BEGIN SUPPLIED DATA

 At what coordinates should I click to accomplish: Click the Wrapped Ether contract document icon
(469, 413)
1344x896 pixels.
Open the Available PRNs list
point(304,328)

END SUPPLIED DATA

Restate the records above word for word, omitting nothing.

REPLY:
 At what coordinates should I click to accomplish: Click the Wrapped Ether contract document icon
(469, 413)
1344x896 pixels.
Open the Available PRNs list
point(304,328)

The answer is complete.